▸ Supplied data:
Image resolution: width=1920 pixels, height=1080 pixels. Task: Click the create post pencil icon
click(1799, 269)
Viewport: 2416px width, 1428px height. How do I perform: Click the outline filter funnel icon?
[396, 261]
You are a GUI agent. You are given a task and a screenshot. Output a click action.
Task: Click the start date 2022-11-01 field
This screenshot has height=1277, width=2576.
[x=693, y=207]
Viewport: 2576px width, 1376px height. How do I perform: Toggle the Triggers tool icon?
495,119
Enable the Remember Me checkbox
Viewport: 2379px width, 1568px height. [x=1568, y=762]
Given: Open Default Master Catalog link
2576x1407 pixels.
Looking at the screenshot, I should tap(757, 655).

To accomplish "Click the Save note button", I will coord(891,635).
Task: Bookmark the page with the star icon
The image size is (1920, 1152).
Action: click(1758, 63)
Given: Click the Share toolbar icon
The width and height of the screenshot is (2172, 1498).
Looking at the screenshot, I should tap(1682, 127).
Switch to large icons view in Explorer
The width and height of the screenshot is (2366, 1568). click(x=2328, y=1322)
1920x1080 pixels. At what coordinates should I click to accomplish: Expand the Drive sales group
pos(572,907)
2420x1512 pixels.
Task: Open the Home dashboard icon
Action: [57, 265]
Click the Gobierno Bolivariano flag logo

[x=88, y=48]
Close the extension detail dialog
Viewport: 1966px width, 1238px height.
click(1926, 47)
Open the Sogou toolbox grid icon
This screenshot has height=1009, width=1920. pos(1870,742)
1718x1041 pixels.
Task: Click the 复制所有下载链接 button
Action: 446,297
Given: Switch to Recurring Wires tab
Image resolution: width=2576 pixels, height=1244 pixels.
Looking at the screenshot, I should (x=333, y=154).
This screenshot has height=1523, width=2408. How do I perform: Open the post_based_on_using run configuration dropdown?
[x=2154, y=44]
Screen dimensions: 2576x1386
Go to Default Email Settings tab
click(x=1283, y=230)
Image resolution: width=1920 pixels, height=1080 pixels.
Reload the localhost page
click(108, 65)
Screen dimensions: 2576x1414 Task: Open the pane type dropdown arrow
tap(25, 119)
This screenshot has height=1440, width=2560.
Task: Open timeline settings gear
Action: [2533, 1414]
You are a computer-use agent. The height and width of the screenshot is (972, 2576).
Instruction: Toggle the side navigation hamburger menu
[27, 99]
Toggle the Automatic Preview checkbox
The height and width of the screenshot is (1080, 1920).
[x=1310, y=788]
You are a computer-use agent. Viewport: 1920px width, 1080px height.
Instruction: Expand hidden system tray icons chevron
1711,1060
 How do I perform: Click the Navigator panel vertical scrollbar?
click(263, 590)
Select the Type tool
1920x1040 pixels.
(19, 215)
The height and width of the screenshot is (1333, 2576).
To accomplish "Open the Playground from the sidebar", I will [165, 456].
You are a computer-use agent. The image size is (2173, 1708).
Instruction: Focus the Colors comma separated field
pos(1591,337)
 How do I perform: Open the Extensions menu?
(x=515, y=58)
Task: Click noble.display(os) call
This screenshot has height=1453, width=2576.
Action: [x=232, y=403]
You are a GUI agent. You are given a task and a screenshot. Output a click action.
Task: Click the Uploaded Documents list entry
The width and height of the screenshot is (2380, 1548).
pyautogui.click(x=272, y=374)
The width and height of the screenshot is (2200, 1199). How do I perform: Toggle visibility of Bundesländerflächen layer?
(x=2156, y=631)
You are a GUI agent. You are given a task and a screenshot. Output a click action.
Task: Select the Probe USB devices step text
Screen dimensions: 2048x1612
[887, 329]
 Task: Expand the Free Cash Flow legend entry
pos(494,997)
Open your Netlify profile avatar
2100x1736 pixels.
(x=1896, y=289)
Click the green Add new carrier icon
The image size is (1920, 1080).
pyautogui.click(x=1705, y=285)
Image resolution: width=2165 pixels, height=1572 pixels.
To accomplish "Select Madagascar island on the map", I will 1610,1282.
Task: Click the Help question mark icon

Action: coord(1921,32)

▸ Problem details: Please transcribe only the lines in the records above running from the line that has "The width and height of the screenshot is (2172, 1498)." through the line that has "The height and width of the screenshot is (1333, 2576).", both included, exactly as they appear.

▸ Exercise output:
The width and height of the screenshot is (2172, 1498).
Looking at the screenshot, I should tap(1682, 127).
Switch to large icons view in Explorer
The width and height of the screenshot is (2366, 1568). click(x=2328, y=1322)
1920x1080 pixels. At what coordinates should I click to accomplish: Expand the Drive sales group
pos(572,907)
2420x1512 pixels.
Task: Open the Home dashboard icon
Action: [57, 265]
Click the Gobierno Bolivariano flag logo

[x=88, y=48]
Close the extension detail dialog
Viewport: 1966px width, 1238px height.
click(1926, 47)
Open the Sogou toolbox grid icon
This screenshot has height=1009, width=1920. pos(1870,742)
1718x1041 pixels.
Task: Click the 复制所有下载链接 button
Action: 446,297
Given: Switch to Recurring Wires tab
Image resolution: width=2576 pixels, height=1244 pixels.
Looking at the screenshot, I should (x=333, y=154).
This screenshot has height=1523, width=2408. How do I perform: Open the post_based_on_using run configuration dropdown?
[x=2154, y=44]
Screen dimensions: 2576x1386
Go to Default Email Settings tab
click(x=1283, y=230)
Image resolution: width=1920 pixels, height=1080 pixels.
Reload the localhost page
click(108, 65)
Screen dimensions: 2576x1414 Task: Open the pane type dropdown arrow
tap(25, 119)
This screenshot has height=1440, width=2560.
Task: Open timeline settings gear
Action: [2533, 1414]
You are a computer-use agent. The height and width of the screenshot is (972, 2576).
Instruction: Toggle the side navigation hamburger menu
[27, 99]
Toggle the Automatic Preview checkbox
The height and width of the screenshot is (1080, 1920).
[x=1310, y=788]
You are a computer-use agent. Viewport: 1920px width, 1080px height.
Instruction: Expand hidden system tray icons chevron
1711,1060
 How do I perform: Click the Navigator panel vertical scrollbar?
click(263, 590)
Select the Type tool
1920x1040 pixels.
(19, 215)
The height and width of the screenshot is (1333, 2576).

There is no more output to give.